Rachel McGovern, Director of Financial Services at Brokers Ireland, added: "While it may be galling to have had to endure extremely disproportionately high rates for so long, the issue that should be the primary focus for all borrowers - except those who have already fixed their mortgage rates for an extended period - is, what is the best rate I can get now, right this week.
"Current rates, even though ahead of the euro area average, are the lowest we’ve seen and can now be locked in for longer periods of up to twenty five years, depending on the lender.
"Some lenders have already moved to increase these long-term fixed rates which lenders generally have been concentrating on lowering in recent years.

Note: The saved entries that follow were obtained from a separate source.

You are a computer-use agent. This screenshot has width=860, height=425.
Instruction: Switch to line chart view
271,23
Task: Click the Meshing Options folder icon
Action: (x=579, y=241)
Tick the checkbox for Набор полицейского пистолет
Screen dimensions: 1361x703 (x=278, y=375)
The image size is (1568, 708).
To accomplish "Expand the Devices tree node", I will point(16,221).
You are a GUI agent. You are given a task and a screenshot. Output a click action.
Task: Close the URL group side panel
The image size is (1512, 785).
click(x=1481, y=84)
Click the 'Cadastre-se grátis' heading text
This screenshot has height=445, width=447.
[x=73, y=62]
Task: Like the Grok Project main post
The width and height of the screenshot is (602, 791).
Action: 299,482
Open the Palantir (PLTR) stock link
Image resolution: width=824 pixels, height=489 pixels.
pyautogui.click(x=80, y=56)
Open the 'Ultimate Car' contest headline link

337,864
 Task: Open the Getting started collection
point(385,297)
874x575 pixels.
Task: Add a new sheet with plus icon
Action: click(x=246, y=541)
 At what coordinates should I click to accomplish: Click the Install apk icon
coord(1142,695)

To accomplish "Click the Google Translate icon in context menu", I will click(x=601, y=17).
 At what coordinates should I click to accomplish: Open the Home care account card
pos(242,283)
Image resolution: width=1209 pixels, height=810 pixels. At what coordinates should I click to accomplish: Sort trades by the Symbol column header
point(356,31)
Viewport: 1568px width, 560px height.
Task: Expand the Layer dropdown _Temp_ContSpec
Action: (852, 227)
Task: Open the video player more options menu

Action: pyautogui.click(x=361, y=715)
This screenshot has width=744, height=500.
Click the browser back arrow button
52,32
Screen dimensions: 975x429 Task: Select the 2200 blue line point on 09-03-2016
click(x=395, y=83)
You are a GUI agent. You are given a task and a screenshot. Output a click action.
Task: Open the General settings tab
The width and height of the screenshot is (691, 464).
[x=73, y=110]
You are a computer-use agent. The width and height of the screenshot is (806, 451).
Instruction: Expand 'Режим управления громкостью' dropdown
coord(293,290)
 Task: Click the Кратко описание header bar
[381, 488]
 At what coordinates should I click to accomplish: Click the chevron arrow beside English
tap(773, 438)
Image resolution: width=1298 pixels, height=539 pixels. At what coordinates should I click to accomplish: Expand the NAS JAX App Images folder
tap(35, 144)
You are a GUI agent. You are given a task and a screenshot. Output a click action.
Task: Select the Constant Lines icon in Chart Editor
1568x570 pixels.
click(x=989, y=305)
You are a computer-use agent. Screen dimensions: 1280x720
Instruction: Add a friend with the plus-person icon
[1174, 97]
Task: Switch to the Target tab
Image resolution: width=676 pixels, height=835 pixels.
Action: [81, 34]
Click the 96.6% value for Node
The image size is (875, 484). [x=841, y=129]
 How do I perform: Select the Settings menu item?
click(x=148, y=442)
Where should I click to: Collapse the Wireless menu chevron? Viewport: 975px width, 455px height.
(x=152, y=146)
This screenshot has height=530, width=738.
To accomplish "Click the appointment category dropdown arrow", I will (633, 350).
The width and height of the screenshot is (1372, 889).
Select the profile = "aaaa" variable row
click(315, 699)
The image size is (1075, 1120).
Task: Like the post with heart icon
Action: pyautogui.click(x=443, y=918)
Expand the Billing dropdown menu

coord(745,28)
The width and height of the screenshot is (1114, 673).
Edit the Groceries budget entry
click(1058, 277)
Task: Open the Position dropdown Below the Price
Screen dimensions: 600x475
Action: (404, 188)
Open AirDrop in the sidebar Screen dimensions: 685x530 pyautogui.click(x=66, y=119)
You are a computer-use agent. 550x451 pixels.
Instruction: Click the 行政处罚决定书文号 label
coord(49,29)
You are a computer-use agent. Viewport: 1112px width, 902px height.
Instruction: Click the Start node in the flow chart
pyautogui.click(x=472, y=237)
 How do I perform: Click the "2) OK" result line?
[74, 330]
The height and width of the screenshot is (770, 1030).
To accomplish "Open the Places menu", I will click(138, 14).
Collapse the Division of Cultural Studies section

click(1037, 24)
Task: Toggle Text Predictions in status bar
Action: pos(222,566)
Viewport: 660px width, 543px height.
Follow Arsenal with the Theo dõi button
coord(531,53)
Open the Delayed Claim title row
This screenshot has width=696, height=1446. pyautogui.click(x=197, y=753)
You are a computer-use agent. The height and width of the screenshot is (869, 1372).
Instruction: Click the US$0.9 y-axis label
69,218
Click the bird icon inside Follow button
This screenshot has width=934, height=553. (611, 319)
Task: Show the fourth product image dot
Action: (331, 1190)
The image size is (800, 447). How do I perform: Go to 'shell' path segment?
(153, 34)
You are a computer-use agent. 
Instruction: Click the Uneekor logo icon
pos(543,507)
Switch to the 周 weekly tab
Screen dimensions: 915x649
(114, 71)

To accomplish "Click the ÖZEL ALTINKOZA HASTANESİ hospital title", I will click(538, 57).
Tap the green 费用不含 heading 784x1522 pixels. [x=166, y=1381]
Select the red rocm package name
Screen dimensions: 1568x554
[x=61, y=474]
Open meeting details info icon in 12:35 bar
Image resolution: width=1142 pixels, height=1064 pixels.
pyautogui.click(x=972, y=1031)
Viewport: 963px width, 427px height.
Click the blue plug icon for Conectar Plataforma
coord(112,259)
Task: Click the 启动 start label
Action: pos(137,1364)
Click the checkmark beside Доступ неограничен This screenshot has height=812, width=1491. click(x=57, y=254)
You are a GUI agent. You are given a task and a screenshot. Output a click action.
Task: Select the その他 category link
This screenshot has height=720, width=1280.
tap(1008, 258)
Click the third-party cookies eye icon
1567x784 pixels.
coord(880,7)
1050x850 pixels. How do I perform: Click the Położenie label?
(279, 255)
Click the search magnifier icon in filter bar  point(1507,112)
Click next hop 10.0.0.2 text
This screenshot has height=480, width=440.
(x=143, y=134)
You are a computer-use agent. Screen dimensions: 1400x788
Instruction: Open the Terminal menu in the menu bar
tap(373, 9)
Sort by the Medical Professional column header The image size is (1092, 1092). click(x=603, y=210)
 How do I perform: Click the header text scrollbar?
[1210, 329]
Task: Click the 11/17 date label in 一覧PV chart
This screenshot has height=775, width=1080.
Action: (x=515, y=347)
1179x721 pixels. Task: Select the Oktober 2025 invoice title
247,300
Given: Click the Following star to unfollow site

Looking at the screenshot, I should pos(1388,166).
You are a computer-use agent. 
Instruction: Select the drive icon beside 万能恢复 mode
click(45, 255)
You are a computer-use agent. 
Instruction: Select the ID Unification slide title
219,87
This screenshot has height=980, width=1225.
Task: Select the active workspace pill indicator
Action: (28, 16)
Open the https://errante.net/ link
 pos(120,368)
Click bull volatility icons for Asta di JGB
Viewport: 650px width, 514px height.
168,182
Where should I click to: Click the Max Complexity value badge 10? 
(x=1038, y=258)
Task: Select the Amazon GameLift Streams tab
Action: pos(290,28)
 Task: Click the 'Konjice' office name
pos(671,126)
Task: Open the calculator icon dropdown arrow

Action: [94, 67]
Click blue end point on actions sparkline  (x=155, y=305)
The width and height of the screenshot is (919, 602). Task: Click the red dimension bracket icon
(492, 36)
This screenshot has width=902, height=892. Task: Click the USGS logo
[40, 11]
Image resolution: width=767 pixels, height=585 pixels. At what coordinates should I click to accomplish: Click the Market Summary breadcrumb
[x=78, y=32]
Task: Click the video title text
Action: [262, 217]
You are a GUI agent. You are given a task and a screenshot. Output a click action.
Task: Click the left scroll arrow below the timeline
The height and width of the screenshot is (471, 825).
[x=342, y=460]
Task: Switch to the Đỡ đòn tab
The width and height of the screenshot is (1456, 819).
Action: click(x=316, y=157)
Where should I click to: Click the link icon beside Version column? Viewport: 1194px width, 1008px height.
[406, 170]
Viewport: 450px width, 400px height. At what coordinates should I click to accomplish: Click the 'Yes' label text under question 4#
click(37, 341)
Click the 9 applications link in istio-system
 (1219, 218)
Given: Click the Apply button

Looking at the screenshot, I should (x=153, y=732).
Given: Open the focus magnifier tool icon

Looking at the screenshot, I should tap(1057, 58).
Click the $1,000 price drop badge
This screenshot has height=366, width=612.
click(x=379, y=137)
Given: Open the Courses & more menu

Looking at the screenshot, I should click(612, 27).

When lenders move, they do so for self-interest, not your interest, so act fast," she said.
She advised anyone in doubt to contact a professional advisor, saying: "Experts know the best options to suit individual circumstances, and they know all the pathways towards best value, such as whether or not someone on a relatively short-term fixed rate should pay the cost of exiting that rate to get a longer term."
She said every 0.25 per cent increase adds €12 per month or €147 per year for every €100k borrowed.